The histograms for the pass rate and the score showed right-skewed distributions, while the failure and prohibition rates showed left-skewed distributions. Both Shapiro–Wilk and Kolmogorov–Smirnov tests showed a significant p-value (p < 0.05) for all of these parameters. Accordingly, these parameters are not normally distributed and, hence, non-parametric tests were applied to test the statistical significance between different study groups [28].

3.2. Pass Rate (%)

The overall analysis of the pass rate revealed that, generally, SRS use showed no significant effect on the pass rate (p = 0.42) (Figure 3). Regarding the other co-factors, the overall analysis showed that gender had no significant effect on the pass rate (Figure 4A), while the campus, scientific discipline, and course type had significant effects on the pass rate (Figure 4C,E and Figure 5A, respectively). In particular, Female Campus #1 showed a significantly higher pass rate compared to the Male Campus #2 (Figure 4C). The science colleges showed significantly higher pass rates compared to both health and community colleges (Figure 4E). Due to the significant effects of these confounding factors, it was important to investigate the SRS effect as a smaller subset based on each subcategory of these confounding factors. The differential analysis of the SRS effect showed that the SRS use had no significant effect on the pass rate within different subcategories of gender, campus, and course type (Figure 4B,D and Figure 5B, respectively). As for the scientific discipline, the SRS group in science colleges showed a significantly higher pass rate compared to the control (non-SRS) group (Figure 4F).

3.3. Student Scores

Although the SRS group showed higher student scores compared to the control (non-SRS) group, the overall statistical analysis revealed that generally, SRS use showed no significant effect on student scores (p = 0.06) (Figure 6). Regarding the other co-factors, the overall analysis showed that gender, campus, scientific discipline, and course type had significant effects on the student scores (Figure 7A,C,E, and Figure 8A, respectively). In particular, the female students showed significantly higher scores compared to males (Figure 7A). Male Campus #2 showed significantly lower scores compared to all other campuses (Figure 7C). Interestingly, the representative health colleges showed the significantly lowest score, while the representative humanities college showed the significantly highest score (Figure 7E). The BIO-STAT course (one of the community colleges courses) showed the lowest score, while AL-WS (the representative course of humanities colleges) showed the highest score (Figure 8A). Due to the significant effects of these confounding factors, it was important to investigate the differential effect of SRS at a smaller subset that represents each subcategory of these confounding factors. Accordingly, the detailed analysis of the SRS effect showed that the SRS use had no significant effect on scores across different subcategories of gender (Figure 7B). Interestingly, SRS showed significantly higher scores compared to the control (non-SRS) group in Male Campus #1 and Female Campus #2, while it showed significantly lower scores in Female Campus #1 (Figure 7D). Interestingly, SRS showed significantly higher scores compared to the control group, within the science colleges, while it showed no significant effect in all other scientific disciplines (Figure 7F). Most importantly, the course type represented the smallest possible subset which can partially eliminate the heterogeneity caused by different teaching styles, college/scientific discipline, the structure of the courses, and methods of evaluation. This analysis revealed that a total of four courses (three from the science and one from the community disciplines) showed a significantly higher score for the SRS group. In contrast, a total of two courses (from the community discipline) showed significantly higher scores for the control (non-SRS) group. The remaining seven courses from multi-disciplines showed no significant effect of SRS use on students’ scores (Figure 8B).

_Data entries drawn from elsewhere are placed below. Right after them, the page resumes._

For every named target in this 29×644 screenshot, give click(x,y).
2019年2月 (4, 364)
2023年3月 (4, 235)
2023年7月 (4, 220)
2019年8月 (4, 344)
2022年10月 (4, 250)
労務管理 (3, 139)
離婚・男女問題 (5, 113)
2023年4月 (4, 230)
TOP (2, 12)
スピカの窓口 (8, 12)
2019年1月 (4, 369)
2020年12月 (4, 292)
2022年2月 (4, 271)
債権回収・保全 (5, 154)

3.4. The Correlation between Average Section Score and the Number of SRS Sessions/Questions

To investigate SRS use deeply, it was important to study the correlation between the average section score and the total SRS sessions, as well as the total questions that utilized SRS in this section. The study results showed a non-significant (p > 0.05) weak to moderate positive correlation between score and total SRS sessions or questions (Figure 9A,B) [35].

3.5. Students’ Survey Results

The data distribution and general statistics of the survey parameters are presented in

Table 4. The descriptive statistics of student survey results.

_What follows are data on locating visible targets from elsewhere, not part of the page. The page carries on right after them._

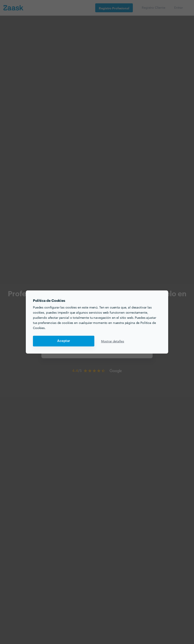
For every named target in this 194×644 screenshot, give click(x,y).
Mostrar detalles (112, 341)
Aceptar (64, 341)
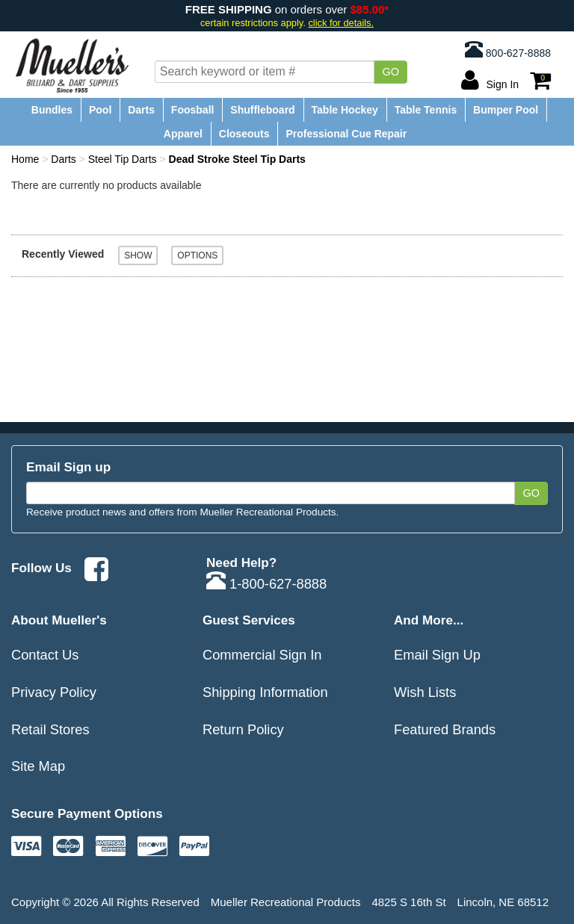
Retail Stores (50, 729)
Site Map (38, 766)
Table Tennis (426, 110)
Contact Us (45, 654)
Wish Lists (425, 692)
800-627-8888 (507, 49)
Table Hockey (345, 110)
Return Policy (243, 729)
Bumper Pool (505, 110)
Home (25, 159)
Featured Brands (445, 729)
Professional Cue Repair (346, 134)
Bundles (52, 110)
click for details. (341, 22)
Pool (100, 110)
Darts (141, 110)
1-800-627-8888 (266, 583)
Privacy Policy (54, 692)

	STUDY_LEVEL	Overall SRS SATISFACTION (OSS)	SRS COURSE SCORE	GPA
n	67	67	72	72
mean	4.76	4.36	4.52	4.26
std	2.14	1.18	0.58	0.57
min	1	1	2	2.8
25%	3	4	4.5	3.87
50%	5	5	4.75	4.35
75%	6.5	5	5	4.78
max	9	5	5	5

and Figure 10. The survey involved a wide range of study levels of bachelor degrees ranging from levels 1–9 with a peak of participants at level 5 (Table 4). The survey showed high levels of student satisfaction with SRS (average = 4.4/5, 83% were highly satisfied/satisfied with SRS).

Interestingly, the survey revealed that the majority of the students (40% and 37%), preferred the visual and read/write learning styles, respectively (Figure 10A). In addition, 46% of the students preferred direct interaction with the lecturer’s questions through verbal discussion and oral conversations. An Equal proportion (46%) also preferred indirect (digital-based) interaction with the lecturer’s questions through SRS or mobile applications. Whereas, a minor proportion (9%) preferred the indirect(paper-based) quizzes to interact with the lecturer’s questions (Figure 10B).

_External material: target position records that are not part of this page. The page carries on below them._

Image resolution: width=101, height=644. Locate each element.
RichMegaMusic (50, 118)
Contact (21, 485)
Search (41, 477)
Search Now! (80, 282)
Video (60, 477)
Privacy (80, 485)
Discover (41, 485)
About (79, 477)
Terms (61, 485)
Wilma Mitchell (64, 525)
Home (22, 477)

Interestingly, the students scored an average of 4.52 (out of 5) in the courses that utilized SRS, while their average GPA (in all the courses) was 4.26 (Table 4).

Students personal attributes such as preferred learning style, communication method, and scientific discipline could potentially affect their perception of educational tools like SRS. The analysis of overall SRS satisfaction (OSS) data revealed that the four learning styles showed no significant difference in student OSS (Figure 11A). In contrast, students who preferred direct interaction (through verbal discussions) showed significantly (p < 0.05) lower OSS compared to their counterparts who preferred indirect (digital-based) interaction (Figure 11B). Regarding the scientific disciplines, the students belonging to science colleges showed significantly lower OSS compared to their counterparts in the community and health colleges (Figure 11C). In addition, the Spearman correlation analysis revealed a statistically significant (p < 0.0001) moderate negative correlation between OSS and study level (Figure 11D) [35]. In other words, students at initial study levels appeared to perceive SRS higher than their counterparts in higher study levels.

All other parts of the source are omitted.